Python scripts to perform somatic variant calling on unpaired samples with a Panel Of Normals (PoN) using GATK4 Mutect2
St George's, University of London
- Dionysios Grigoriadis, Bioinformatician, SGUL
✉ dgrigori@sgul.ac.uk - SGUL Bioinformatics Unit
- SGUL Genetics Centre Bioinformatics
This pipeline has been ran and tested on a Linux server (centOS).
- Python3
- GATK tool suite (4.0.4.0 or above)
- htslib-1.9 or above
- java installed
-
dependencies.py: This is the configuration python script to set-up the neccessary settings, file locations and software locations. You need to change the file locations accordingly:
INPUTS:
- maindir: Full Path.
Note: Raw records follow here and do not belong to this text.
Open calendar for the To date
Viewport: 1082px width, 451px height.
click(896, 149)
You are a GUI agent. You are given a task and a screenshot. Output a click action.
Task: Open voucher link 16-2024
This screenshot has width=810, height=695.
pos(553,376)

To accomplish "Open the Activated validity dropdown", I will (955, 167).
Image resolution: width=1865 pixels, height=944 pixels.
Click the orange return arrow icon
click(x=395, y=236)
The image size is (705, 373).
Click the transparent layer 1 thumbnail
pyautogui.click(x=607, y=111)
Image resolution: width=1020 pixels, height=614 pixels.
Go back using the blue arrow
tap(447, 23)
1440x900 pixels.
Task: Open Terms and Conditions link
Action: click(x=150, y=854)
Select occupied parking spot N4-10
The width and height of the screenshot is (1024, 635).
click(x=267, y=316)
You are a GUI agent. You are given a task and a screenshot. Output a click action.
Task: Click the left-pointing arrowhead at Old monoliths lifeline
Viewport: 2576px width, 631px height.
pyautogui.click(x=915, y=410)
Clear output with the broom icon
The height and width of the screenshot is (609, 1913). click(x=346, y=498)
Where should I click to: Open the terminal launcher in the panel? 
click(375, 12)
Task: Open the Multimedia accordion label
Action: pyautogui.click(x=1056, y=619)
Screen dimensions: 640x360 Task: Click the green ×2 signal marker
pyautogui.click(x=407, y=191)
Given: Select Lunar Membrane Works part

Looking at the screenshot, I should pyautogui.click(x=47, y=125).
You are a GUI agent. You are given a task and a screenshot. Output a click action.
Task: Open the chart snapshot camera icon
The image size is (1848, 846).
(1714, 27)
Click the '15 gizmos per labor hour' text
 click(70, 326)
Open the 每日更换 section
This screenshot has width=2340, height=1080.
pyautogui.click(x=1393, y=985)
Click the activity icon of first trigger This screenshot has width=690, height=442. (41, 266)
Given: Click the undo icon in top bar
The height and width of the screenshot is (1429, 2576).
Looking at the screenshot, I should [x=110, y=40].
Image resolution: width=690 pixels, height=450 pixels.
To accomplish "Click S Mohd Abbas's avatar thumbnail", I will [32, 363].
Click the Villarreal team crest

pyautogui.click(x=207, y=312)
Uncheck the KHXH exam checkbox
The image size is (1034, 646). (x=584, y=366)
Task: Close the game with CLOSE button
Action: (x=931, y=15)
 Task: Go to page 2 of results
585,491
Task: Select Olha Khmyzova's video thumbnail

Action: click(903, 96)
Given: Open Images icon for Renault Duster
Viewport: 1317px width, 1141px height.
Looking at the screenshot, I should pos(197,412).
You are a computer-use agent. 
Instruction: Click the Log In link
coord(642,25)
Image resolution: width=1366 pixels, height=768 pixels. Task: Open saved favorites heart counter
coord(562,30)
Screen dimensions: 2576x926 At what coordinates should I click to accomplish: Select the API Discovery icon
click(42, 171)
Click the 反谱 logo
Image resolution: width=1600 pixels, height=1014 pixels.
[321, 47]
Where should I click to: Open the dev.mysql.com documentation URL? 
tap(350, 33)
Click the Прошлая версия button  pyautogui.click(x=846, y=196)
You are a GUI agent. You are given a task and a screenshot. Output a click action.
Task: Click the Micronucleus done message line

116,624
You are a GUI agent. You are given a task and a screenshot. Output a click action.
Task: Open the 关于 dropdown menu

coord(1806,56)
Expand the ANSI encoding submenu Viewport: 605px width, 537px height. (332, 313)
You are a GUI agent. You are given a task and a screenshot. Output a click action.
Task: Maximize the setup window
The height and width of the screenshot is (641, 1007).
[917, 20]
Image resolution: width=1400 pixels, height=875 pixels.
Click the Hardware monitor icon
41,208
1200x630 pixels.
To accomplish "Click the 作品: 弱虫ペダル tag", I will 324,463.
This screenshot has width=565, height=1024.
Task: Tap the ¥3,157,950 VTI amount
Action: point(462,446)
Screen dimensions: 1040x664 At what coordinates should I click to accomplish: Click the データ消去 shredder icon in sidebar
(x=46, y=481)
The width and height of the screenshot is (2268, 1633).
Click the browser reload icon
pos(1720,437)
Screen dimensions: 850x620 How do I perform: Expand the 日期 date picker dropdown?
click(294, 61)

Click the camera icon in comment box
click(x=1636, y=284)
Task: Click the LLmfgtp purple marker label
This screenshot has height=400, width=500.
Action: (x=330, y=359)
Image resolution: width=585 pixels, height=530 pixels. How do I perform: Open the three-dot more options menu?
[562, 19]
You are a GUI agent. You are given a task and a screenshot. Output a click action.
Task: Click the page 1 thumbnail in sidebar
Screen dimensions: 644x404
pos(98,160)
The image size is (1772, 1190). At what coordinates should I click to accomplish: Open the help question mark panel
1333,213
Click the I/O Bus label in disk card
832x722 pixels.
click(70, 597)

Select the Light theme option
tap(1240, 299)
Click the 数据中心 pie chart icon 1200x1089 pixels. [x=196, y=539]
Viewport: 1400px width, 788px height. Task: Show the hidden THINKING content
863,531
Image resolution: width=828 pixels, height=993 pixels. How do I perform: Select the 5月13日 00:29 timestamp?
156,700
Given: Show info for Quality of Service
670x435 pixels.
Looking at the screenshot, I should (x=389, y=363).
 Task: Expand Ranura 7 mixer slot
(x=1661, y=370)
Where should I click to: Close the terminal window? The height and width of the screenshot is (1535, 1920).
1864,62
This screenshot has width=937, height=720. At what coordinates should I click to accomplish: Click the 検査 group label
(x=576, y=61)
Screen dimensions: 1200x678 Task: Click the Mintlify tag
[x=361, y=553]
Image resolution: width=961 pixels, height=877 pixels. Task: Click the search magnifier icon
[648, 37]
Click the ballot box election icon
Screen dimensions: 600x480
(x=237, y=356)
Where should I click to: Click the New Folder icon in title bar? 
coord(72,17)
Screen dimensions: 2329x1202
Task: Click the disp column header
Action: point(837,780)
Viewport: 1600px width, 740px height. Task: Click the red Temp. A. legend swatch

This is the main directory where all the analysis directories will be found in. You need to create this directory.
- inbamsdir: Full path. maindir subdirectory. This is the directory that contains the BAM files which will be used to generate a Panel of Normals (PoN). Each BAM file should be included in a separate (and separately-named) subdirectory inside the inbamsdir. You need to create this directory and move/link the BAM files inside it (each into a separate directory).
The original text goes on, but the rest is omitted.